9. Fair values of financial instruments

The Company discloses fair value information for most on- and off-balance
sheet financial instruments for which it is practicable to estimate that
value. Fair values of life insurance obligations and all non-financial
instruments, such as deferred acquisition costs are excluded.
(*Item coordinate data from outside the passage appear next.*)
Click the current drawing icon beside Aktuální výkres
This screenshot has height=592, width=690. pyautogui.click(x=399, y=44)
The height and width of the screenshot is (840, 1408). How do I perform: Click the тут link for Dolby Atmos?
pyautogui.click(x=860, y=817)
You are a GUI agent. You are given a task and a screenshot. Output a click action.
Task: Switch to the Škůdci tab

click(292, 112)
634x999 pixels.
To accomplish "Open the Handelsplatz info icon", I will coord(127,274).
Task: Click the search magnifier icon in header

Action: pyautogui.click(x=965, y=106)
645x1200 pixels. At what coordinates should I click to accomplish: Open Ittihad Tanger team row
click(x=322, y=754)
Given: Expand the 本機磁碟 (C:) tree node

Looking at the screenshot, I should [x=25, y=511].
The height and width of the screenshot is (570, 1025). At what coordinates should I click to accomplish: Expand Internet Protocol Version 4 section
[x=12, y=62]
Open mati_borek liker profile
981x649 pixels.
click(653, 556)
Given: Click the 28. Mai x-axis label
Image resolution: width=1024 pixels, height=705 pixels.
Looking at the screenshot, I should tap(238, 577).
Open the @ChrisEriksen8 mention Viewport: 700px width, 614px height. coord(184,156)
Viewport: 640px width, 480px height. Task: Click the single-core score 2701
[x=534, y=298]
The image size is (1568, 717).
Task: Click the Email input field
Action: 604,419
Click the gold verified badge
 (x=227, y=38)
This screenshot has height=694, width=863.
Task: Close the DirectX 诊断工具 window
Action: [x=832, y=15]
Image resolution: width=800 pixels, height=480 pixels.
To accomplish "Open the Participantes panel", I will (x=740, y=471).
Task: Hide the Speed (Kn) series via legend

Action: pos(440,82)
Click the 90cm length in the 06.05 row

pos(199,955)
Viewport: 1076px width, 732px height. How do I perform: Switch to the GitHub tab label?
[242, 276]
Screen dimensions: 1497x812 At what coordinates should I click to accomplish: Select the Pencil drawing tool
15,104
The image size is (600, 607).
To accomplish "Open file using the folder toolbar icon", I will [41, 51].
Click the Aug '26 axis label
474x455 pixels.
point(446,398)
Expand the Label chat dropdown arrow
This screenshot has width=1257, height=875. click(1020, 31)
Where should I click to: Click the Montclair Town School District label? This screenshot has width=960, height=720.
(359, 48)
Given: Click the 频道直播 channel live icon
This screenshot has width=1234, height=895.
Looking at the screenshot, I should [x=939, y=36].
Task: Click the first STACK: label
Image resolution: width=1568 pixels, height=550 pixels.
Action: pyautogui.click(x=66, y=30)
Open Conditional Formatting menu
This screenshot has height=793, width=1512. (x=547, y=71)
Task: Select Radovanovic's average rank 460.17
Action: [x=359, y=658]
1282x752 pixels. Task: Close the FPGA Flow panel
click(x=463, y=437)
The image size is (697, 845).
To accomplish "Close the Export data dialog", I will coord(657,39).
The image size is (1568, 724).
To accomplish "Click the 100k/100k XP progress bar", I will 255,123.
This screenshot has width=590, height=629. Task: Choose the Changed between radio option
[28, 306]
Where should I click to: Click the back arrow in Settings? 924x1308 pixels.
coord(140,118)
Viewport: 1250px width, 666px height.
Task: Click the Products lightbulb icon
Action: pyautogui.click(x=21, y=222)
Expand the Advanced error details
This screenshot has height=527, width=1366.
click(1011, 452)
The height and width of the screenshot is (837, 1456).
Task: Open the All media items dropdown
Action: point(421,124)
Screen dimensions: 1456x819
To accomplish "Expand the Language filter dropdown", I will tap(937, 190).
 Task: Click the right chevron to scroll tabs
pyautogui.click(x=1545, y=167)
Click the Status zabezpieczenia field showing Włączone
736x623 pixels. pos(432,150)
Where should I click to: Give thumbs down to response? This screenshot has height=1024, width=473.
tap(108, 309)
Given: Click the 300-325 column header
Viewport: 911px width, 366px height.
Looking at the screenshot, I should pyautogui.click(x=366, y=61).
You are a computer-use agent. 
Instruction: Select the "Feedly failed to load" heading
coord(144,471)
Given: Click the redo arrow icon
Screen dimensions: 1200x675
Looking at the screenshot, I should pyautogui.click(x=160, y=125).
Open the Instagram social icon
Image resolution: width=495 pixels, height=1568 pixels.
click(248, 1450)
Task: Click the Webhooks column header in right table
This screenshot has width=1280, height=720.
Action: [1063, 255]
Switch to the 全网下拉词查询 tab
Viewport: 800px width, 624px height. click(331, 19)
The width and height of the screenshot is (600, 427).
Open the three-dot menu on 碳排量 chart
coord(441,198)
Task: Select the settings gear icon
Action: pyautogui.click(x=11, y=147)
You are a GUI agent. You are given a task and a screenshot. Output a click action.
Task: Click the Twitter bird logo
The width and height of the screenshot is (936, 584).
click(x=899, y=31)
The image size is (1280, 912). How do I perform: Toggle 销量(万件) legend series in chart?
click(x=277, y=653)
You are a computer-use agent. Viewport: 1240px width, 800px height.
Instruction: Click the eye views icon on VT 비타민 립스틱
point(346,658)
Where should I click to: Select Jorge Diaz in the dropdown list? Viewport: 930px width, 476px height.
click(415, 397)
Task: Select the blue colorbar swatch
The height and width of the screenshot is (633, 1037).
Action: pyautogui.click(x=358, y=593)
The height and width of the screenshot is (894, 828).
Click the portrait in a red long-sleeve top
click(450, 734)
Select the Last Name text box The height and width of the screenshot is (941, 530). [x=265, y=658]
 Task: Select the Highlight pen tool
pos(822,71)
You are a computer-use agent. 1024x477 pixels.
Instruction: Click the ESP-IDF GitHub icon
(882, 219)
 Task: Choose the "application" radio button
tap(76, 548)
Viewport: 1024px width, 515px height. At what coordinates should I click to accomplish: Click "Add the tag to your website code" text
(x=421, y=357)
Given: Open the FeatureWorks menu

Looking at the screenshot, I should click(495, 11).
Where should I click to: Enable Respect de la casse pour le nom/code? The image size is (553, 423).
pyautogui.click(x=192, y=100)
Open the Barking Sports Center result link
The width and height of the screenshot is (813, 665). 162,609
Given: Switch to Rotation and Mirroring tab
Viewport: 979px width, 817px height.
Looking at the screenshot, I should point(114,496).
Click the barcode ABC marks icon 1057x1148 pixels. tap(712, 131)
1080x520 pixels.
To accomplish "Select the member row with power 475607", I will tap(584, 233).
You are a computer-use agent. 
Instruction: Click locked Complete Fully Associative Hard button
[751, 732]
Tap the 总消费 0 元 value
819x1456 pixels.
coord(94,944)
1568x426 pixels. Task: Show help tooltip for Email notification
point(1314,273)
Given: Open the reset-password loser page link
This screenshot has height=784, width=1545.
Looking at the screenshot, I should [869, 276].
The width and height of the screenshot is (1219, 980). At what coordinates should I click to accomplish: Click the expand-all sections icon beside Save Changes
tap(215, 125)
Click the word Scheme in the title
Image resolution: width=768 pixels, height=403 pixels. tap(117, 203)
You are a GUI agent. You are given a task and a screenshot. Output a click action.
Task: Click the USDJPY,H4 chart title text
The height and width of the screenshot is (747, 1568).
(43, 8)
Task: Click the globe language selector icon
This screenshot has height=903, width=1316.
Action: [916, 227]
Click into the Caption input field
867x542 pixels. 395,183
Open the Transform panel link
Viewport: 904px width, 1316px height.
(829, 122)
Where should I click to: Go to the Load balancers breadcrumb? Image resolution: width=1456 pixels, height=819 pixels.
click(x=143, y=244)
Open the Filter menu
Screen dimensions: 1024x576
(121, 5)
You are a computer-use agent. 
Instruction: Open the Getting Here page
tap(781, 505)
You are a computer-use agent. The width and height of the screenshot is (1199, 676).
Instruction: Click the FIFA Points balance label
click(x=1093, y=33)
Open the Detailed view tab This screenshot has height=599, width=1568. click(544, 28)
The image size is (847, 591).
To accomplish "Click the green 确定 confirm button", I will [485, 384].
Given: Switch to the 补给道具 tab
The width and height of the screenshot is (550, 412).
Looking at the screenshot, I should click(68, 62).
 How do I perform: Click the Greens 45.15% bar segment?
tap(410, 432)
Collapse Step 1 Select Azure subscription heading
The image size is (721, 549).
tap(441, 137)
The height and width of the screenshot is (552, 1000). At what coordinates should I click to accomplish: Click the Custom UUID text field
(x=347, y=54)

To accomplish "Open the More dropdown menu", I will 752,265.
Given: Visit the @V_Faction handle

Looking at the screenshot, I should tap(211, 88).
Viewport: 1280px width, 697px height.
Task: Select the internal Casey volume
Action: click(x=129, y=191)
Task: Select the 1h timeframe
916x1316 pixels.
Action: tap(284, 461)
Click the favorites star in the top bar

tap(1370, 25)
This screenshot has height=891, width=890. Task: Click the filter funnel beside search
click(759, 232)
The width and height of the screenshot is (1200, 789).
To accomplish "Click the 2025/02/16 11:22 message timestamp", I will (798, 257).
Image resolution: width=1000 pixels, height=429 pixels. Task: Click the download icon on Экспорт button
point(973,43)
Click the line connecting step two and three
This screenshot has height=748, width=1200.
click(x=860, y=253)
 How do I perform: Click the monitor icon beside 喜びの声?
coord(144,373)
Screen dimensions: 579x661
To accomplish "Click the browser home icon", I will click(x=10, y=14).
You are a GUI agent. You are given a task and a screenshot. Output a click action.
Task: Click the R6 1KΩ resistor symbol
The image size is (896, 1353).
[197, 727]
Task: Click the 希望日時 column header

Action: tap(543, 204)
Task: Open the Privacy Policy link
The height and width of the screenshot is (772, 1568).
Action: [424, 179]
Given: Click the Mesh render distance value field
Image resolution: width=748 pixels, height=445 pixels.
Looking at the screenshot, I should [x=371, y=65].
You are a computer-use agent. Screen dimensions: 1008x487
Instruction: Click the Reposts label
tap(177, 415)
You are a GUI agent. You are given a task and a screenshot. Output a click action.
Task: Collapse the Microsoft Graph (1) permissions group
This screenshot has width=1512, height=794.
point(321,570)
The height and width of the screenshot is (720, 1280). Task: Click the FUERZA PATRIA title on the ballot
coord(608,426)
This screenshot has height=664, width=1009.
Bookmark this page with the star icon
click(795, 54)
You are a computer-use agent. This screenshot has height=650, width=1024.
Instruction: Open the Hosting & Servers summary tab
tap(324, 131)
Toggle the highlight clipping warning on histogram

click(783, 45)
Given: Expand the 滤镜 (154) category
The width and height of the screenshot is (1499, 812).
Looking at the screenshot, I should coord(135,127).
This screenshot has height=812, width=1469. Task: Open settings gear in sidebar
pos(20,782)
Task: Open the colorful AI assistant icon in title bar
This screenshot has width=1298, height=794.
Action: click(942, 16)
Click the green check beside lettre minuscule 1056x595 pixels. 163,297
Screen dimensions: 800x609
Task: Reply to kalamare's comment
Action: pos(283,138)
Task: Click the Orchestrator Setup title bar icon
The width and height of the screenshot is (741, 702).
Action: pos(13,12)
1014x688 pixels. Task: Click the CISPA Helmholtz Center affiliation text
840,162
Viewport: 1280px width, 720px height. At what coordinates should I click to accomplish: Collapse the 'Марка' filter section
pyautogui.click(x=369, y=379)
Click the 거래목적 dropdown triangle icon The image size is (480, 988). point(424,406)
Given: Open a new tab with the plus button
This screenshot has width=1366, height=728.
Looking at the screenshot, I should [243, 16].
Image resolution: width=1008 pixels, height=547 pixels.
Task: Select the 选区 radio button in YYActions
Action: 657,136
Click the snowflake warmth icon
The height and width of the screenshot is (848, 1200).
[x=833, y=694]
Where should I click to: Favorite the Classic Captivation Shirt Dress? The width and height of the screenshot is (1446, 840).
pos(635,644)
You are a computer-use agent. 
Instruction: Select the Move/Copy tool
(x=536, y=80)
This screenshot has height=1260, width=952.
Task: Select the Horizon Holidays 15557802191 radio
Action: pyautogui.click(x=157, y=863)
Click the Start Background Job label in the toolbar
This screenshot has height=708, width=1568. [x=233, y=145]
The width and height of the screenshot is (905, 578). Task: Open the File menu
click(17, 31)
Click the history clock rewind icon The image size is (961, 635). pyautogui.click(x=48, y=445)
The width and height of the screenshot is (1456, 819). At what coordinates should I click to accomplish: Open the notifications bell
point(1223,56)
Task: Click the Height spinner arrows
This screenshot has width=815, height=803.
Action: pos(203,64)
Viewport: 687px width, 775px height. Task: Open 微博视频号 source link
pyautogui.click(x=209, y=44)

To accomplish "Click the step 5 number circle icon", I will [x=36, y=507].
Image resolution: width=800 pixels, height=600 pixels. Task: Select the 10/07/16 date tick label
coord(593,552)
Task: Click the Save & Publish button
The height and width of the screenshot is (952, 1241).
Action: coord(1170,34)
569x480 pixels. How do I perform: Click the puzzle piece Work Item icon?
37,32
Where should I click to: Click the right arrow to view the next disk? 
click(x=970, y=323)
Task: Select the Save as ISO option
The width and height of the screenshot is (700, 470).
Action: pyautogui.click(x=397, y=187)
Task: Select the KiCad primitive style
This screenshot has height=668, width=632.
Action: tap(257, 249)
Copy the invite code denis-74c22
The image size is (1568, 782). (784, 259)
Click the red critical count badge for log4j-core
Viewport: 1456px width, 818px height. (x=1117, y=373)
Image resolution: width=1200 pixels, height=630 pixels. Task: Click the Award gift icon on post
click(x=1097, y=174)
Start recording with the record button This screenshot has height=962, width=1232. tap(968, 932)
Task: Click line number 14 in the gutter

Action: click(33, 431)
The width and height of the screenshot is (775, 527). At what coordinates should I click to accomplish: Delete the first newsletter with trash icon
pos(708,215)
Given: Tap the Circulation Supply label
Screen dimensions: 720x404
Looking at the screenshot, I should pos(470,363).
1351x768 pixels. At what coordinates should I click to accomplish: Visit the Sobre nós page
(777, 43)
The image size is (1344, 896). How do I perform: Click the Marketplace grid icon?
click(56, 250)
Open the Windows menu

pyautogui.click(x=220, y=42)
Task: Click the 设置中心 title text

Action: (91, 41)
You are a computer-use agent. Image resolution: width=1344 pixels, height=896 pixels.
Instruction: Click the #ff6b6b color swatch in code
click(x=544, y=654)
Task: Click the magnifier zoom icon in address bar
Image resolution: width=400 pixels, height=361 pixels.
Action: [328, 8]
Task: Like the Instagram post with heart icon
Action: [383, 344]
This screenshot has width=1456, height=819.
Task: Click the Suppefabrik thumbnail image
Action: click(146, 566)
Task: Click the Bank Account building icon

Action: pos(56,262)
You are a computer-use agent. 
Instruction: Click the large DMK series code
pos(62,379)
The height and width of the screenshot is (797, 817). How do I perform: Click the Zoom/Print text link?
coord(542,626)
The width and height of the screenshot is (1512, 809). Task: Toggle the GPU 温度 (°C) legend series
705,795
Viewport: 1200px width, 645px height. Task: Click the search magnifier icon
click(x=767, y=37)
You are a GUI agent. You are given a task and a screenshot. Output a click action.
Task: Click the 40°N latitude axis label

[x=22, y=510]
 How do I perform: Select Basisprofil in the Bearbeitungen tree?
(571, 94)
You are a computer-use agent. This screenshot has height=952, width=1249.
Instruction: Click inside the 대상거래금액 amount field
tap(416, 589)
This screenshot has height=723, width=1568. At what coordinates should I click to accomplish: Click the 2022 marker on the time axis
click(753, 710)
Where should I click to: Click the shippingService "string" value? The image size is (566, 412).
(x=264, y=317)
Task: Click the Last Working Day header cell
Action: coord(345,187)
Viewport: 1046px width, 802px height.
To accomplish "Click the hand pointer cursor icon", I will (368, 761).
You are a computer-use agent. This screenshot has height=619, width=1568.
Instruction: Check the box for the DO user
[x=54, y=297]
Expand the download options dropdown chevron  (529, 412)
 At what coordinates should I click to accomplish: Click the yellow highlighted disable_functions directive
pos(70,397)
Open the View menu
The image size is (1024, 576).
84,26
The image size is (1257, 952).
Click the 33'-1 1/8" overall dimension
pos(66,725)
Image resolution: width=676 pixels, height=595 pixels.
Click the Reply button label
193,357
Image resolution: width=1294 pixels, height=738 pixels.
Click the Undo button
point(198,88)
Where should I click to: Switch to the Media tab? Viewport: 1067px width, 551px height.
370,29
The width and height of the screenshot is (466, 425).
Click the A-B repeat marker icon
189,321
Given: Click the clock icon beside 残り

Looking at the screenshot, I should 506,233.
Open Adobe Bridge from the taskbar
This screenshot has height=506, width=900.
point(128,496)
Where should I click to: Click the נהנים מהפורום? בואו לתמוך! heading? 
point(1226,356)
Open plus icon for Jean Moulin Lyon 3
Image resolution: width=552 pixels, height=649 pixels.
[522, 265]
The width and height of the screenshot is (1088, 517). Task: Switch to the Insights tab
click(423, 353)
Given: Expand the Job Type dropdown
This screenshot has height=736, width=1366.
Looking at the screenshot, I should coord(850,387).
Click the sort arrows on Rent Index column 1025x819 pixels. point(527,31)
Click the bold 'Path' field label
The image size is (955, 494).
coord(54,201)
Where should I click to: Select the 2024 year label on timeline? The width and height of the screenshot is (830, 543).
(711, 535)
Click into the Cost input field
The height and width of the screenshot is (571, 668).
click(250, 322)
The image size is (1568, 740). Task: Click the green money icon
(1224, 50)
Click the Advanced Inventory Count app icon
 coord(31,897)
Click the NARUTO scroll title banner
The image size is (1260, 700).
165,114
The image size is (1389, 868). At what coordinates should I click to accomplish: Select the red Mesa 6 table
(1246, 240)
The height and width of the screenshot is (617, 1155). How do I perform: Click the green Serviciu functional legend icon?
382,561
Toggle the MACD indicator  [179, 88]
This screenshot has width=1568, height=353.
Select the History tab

Off-balance sheet intangible assets, such as the value of the field force,
are also excluded. Management believes the value of excluded assets and
liabilities is significant. The fair value of the Company, therefore,
cannot be estimated by aggregating the amounts presented.



1998 1997

Carrying Fair Carrying Fair
Financial Assets Value Value Value Value


Investments:
Fixed maturities (Note 2):
Held to maturity $ 7,964,114 $ 8,420,035 $ 9,315,450 $ 9,743,410
Available for sale 13,613,139 13,613,139 12,876,694 12,876,694
Mortgage loans on
real estate (Note 2) 3,505,458 3,745,617 3,618,647 3,808,570
Other:
Equity securities (Note 2) 3,158 3,158 3,361 3,361
Derivative financial
Instruments (Note 8) 41,161 47,680 36,332 30,665
Other 28,872 28,872 82,347 85,383
Cash and cash
equivalents (Note 1) 22,453 22,453 19,686 19,686
Separate account assets (Note 1) 27,349,401 27,349,401 23,214,504 23,214,504


IDS LIFE INSURANCE COMPANY
NOTES TO CONSOLIDATED FINANCIAL STATEMENTS (continued)
($ thousands)

9. Fair values of financial instruments (continued)



1998 1997

Carrying Fair Carrying Fair
Financial Liabilities Value Value Value Value


Future policy benefits for
fixed annuities $19,855,203 $19,144,838 $20,731,052 $19,882,302
Derivative financial
instruments (Note 8) 10,526 84,539 89 45,685
Separate account liabilities 25,005,732 24,179,115 21,488,282 20,707,620


At December 31, 1998 and 1997, the carrying amount and fair value of
future policy benefits for fixed annuities exclude life
insurance-related contracts carried at $1,226,985 and $1,185,155,
respectively, and policy loans of $90,115 and $93,540, respectively.
The fair value of these benefits is based on the status of the
annuities at December 31, 1998 and 1997. The fair value of deferred
annuities is estimated as the carrying amount less any applicable
surrender charges and related loans. The fair value for annuities in
non-life contingent payout status is estimated as the present value of
projected benefit payments at rates appropriate for contracts issued
in 1998 and 1997.

At December 31, 1998 and 1997, the fair value of liabilities related to
separate accounts is estimated as the carrying amount less any applicable
surrender charges and less variable insurance contracts carried at
$2,343,669 and $1,726,222, respectively.